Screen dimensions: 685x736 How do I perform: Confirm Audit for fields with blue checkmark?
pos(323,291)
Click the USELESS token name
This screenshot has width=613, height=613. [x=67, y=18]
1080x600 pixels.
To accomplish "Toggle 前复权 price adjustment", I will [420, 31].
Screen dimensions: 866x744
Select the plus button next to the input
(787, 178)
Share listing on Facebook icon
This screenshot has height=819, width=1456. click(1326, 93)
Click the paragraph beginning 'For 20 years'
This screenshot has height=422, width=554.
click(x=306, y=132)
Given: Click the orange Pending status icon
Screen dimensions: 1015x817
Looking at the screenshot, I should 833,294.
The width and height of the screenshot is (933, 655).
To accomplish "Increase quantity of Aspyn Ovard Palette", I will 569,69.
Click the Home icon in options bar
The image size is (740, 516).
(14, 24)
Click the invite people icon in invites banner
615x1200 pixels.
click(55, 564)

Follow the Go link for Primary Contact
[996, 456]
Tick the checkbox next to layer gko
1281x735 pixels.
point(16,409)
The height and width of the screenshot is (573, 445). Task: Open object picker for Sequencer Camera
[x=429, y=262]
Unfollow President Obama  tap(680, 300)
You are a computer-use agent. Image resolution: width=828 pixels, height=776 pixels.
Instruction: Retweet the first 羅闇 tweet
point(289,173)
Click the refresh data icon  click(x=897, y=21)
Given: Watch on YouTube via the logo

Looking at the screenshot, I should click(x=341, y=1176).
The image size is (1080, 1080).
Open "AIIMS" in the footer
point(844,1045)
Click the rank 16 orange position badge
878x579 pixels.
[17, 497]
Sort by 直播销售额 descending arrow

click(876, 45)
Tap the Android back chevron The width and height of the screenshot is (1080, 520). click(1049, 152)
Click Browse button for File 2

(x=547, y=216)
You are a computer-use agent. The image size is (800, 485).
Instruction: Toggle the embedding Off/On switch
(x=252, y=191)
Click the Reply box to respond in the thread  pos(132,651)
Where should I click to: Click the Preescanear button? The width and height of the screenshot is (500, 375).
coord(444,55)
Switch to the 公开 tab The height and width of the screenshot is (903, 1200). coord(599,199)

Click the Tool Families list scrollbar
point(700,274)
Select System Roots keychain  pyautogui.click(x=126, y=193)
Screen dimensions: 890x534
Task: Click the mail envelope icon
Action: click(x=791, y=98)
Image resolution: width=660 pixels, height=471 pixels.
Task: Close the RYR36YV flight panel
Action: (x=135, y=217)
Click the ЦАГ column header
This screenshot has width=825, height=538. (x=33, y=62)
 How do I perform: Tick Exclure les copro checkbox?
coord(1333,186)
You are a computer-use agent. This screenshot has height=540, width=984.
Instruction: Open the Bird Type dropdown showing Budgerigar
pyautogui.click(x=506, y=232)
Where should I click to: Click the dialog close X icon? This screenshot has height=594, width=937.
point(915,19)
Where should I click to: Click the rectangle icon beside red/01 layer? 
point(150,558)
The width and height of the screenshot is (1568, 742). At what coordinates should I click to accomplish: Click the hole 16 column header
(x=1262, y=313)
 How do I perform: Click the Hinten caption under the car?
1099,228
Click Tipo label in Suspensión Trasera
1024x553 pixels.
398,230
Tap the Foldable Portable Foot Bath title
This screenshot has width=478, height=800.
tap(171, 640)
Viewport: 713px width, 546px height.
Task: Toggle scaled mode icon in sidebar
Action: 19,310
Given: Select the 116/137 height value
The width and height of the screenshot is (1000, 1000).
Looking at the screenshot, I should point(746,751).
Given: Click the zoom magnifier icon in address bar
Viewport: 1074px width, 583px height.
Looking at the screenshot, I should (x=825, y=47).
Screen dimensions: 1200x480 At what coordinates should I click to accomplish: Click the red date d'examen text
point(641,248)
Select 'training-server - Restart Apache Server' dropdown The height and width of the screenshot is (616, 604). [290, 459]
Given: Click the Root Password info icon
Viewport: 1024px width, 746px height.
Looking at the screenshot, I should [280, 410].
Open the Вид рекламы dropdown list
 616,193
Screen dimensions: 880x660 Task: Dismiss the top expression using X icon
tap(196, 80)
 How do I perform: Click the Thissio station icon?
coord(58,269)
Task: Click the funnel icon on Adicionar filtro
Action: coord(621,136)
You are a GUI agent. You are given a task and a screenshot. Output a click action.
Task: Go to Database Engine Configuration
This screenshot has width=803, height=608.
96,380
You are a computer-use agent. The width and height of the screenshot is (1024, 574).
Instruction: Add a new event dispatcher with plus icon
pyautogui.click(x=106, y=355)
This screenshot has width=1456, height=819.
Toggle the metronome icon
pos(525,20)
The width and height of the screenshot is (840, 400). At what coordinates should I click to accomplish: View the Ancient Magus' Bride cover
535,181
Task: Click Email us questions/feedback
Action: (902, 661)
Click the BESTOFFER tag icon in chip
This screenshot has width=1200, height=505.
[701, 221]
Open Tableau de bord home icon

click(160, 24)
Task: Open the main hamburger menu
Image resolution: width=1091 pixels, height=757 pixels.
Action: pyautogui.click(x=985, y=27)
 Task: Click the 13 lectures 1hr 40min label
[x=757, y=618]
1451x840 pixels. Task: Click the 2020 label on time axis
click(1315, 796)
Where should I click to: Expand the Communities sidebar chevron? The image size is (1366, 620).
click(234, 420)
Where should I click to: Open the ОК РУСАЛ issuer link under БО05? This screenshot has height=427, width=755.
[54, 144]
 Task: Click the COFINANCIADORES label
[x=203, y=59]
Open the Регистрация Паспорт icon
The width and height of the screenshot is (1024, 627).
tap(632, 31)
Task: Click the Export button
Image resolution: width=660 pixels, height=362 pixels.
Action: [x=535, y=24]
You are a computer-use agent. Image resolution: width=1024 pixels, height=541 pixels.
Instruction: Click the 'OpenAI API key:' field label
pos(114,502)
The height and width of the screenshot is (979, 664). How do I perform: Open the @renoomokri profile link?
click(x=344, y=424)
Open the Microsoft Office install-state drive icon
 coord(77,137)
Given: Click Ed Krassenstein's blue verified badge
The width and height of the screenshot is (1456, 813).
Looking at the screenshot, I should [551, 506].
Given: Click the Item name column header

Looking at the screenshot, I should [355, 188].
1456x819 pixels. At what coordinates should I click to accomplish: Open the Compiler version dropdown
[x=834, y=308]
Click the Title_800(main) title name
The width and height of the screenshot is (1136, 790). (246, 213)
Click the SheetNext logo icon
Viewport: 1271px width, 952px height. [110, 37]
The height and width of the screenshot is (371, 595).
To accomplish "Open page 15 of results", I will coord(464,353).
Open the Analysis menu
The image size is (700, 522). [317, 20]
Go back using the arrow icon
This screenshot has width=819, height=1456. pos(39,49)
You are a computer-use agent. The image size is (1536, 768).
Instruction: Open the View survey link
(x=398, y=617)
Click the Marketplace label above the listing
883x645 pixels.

———

▸ EXERCISE:
Print out all the material above, unaltered.

▸ OUTPUT OF THE EXERCISE:
Screen dimensions: 685x736 How do I perform: Confirm Audit for fields with blue checkmark?
pos(323,291)
Click the USELESS token name
This screenshot has width=613, height=613. [x=67, y=18]
1080x600 pixels.
To accomplish "Toggle 前复权 price adjustment", I will [420, 31].
Screen dimensions: 866x744
Select the plus button next to the input
(787, 178)
Share listing on Facebook icon
This screenshot has height=819, width=1456. click(1326, 93)
Click the paragraph beginning 'For 20 years'
This screenshot has height=422, width=554.
click(x=306, y=132)
Given: Click the orange Pending status icon
Screen dimensions: 1015x817
Looking at the screenshot, I should 833,294.
The width and height of the screenshot is (933, 655).
To accomplish "Increase quantity of Aspyn Ovard Palette", I will 569,69.
Click the Home icon in options bar
The image size is (740, 516).
(14, 24)
Click the invite people icon in invites banner
615x1200 pixels.
click(55, 564)

Follow the Go link for Primary Contact
[996, 456]
Tick the checkbox next to layer gko
1281x735 pixels.
point(16,409)
The height and width of the screenshot is (573, 445). Task: Open object picker for Sequencer Camera
[x=429, y=262]
Unfollow President Obama  tap(680, 300)
You are a computer-use agent. Image resolution: width=828 pixels, height=776 pixels.
Instruction: Retweet the first 羅闇 tweet
point(289,173)
Click the refresh data icon  click(x=897, y=21)
Given: Watch on YouTube via the logo

Looking at the screenshot, I should click(x=341, y=1176).
The image size is (1080, 1080).
Open "AIIMS" in the footer
point(844,1045)
Click the rank 16 orange position badge
878x579 pixels.
[17, 497]
Sort by 直播销售额 descending arrow

click(876, 45)
Tap the Android back chevron The width and height of the screenshot is (1080, 520). click(1049, 152)
Click Browse button for File 2

(x=547, y=216)
You are a computer-use agent. The image size is (800, 485).
Instruction: Toggle the embedding Off/On switch
(x=252, y=191)
Click the Reply box to respond in the thread  pos(132,651)
Where should I click to: Click the Preescanear button? The width and height of the screenshot is (500, 375).
coord(444,55)
Switch to the 公开 tab The height and width of the screenshot is (903, 1200). coord(599,199)

Click the Tool Families list scrollbar
point(700,274)
Select System Roots keychain  pyautogui.click(x=126, y=193)
Screen dimensions: 890x534
Task: Click the mail envelope icon
Action: click(x=791, y=98)
Image resolution: width=660 pixels, height=471 pixels.
Task: Close the RYR36YV flight panel
Action: (x=135, y=217)
Click the ЦАГ column header
This screenshot has width=825, height=538. (x=33, y=62)
 How do I perform: Tick Exclure les copro checkbox?
coord(1333,186)
You are a computer-use agent. This screenshot has height=540, width=984.
Instruction: Open the Bird Type dropdown showing Budgerigar
pyautogui.click(x=506, y=232)
Where should I click to: Click the dialog close X icon? This screenshot has height=594, width=937.
point(915,19)
Where should I click to: Click the rectangle icon beside red/01 layer? 
point(150,558)
The width and height of the screenshot is (1568, 742). At what coordinates should I click to accomplish: Click the hole 16 column header
(x=1262, y=313)
 How do I perform: Click the Hinten caption under the car?
1099,228
Click Tipo label in Suspensión Trasera
1024x553 pixels.
398,230
Tap the Foldable Portable Foot Bath title
This screenshot has width=478, height=800.
tap(171, 640)
Viewport: 713px width, 546px height.
Task: Toggle scaled mode icon in sidebar
Action: 19,310
Given: Select the 116/137 height value
The width and height of the screenshot is (1000, 1000).
Looking at the screenshot, I should point(746,751).
Given: Click the zoom magnifier icon in address bar
Viewport: 1074px width, 583px height.
Looking at the screenshot, I should (x=825, y=47).
Screen dimensions: 1200x480 At what coordinates should I click to accomplish: Click the red date d'examen text
point(641,248)
Select 'training-server - Restart Apache Server' dropdown The height and width of the screenshot is (616, 604). [290, 459]
Given: Click the Root Password info icon
Viewport: 1024px width, 746px height.
Looking at the screenshot, I should [280, 410].
Open the Вид рекламы dropdown list
 616,193
Screen dimensions: 880x660 Task: Dismiss the top expression using X icon
tap(196, 80)
 How do I perform: Click the Thissio station icon?
coord(58,269)
Task: Click the funnel icon on Adicionar filtro
Action: coord(621,136)
You are a GUI agent. You are given a task and a screenshot. Output a click action.
Task: Go to Database Engine Configuration
This screenshot has width=803, height=608.
96,380
You are a computer-use agent. The width and height of the screenshot is (1024, 574).
Instruction: Add a new event dispatcher with plus icon
pyautogui.click(x=106, y=355)
This screenshot has width=1456, height=819.
Toggle the metronome icon
pos(525,20)
The width and height of the screenshot is (840, 400). At what coordinates should I click to accomplish: View the Ancient Magus' Bride cover
535,181
Task: Click Email us questions/feedback
Action: (902, 661)
Click the BESTOFFER tag icon in chip
This screenshot has width=1200, height=505.
[701, 221]
Open Tableau de bord home icon

click(160, 24)
Task: Open the main hamburger menu
Image resolution: width=1091 pixels, height=757 pixels.
Action: pyautogui.click(x=985, y=27)
 Task: Click the 13 lectures 1hr 40min label
[x=757, y=618]
1451x840 pixels. Task: Click the 2020 label on time axis
click(1315, 796)
Where should I click to: Expand the Communities sidebar chevron? The image size is (1366, 620).
click(234, 420)
Where should I click to: Open the ОК РУСАЛ issuer link under БО05? This screenshot has height=427, width=755.
[54, 144]
 Task: Click the COFINANCIADORES label
[x=203, y=59]
Open the Регистрация Паспорт icon
The width and height of the screenshot is (1024, 627).
tap(632, 31)
Task: Click the Export button
Image resolution: width=660 pixels, height=362 pixels.
Action: [x=535, y=24]
You are a computer-use agent. Image resolution: width=1024 pixels, height=541 pixels.
Instruction: Click the 'OpenAI API key:' field label
pos(114,502)
The height and width of the screenshot is (979, 664). How do I perform: Open the @renoomokri profile link?
click(x=344, y=424)
Open the Microsoft Office install-state drive icon
 coord(77,137)
Given: Click Ed Krassenstein's blue verified badge
The width and height of the screenshot is (1456, 813).
Looking at the screenshot, I should [551, 506].
Given: Click the Item name column header

Looking at the screenshot, I should [355, 188].
1456x819 pixels. At what coordinates should I click to accomplish: Open the Compiler version dropdown
[x=834, y=308]
Click the Title_800(main) title name
The width and height of the screenshot is (1136, 790). (246, 213)
Click the SheetNext logo icon
Viewport: 1271px width, 952px height. [110, 37]
The height and width of the screenshot is (371, 595).
To accomplish "Open page 15 of results", I will coord(464,353).
Open the Analysis menu
The image size is (700, 522). [317, 20]
Go back using the arrow icon
This screenshot has width=819, height=1456. pos(39,49)
You are a computer-use agent. The image size is (1536, 768).
Instruction: Open the View survey link
(x=398, y=617)
Click the Marketplace label above the listing
883x645 pixels.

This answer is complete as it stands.